■ WORK TASK
From the entries below, return every line that includes the word "width".

■ EXTRACTED MATERIAL
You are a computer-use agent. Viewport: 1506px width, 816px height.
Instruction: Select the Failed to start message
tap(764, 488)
==
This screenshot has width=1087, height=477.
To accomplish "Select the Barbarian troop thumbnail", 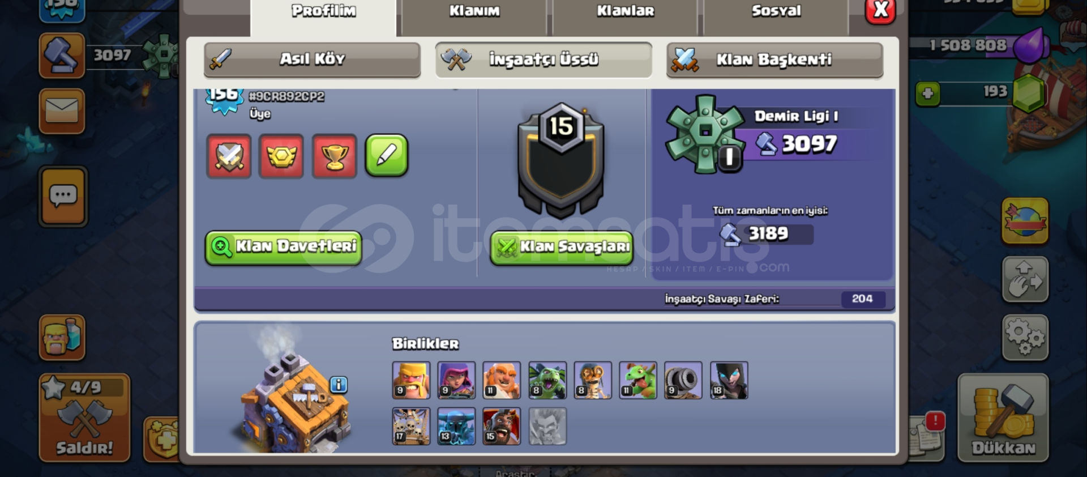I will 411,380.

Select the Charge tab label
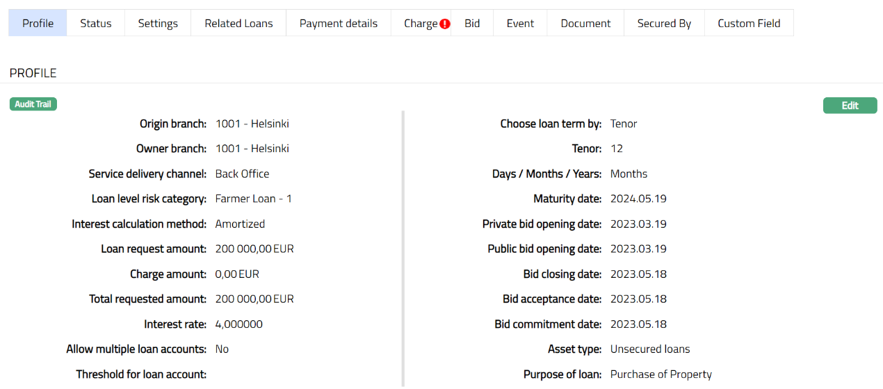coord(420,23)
==
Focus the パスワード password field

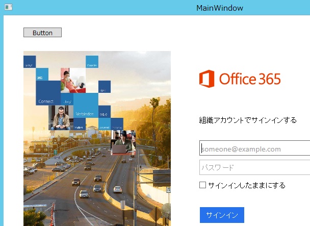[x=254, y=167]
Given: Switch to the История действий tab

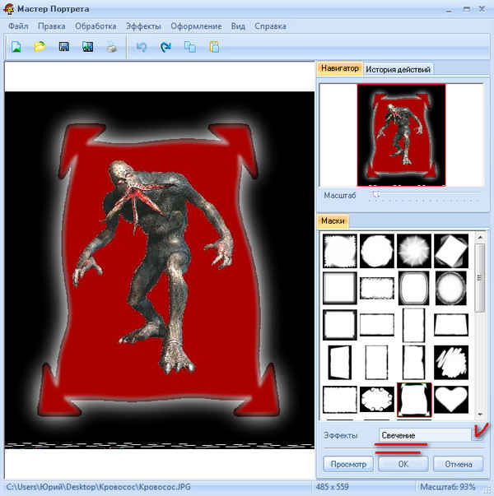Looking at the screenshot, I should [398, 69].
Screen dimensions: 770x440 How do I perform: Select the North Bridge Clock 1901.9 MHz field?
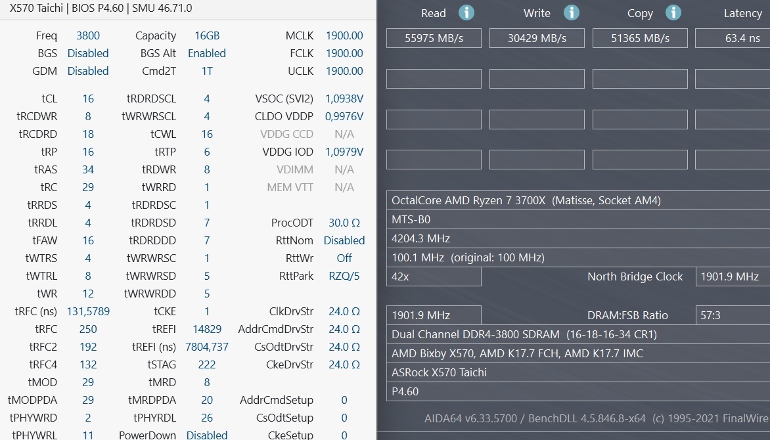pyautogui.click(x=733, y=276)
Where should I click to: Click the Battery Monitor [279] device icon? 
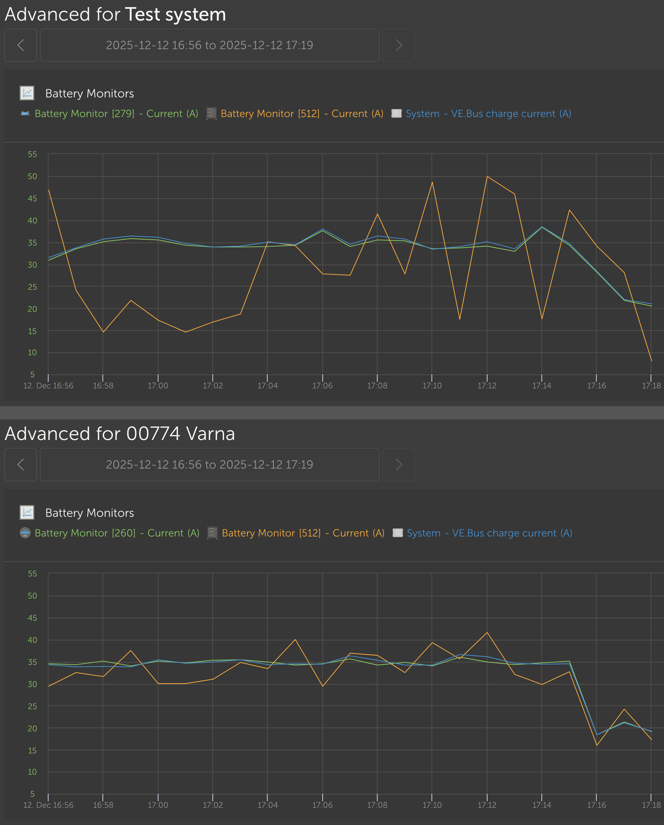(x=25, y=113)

■ RESPONSE FOR THIS EXERCISE
You are a computer-use agent. Viewport: 1506px width, 816px height.
This screenshot has width=1087, height=477.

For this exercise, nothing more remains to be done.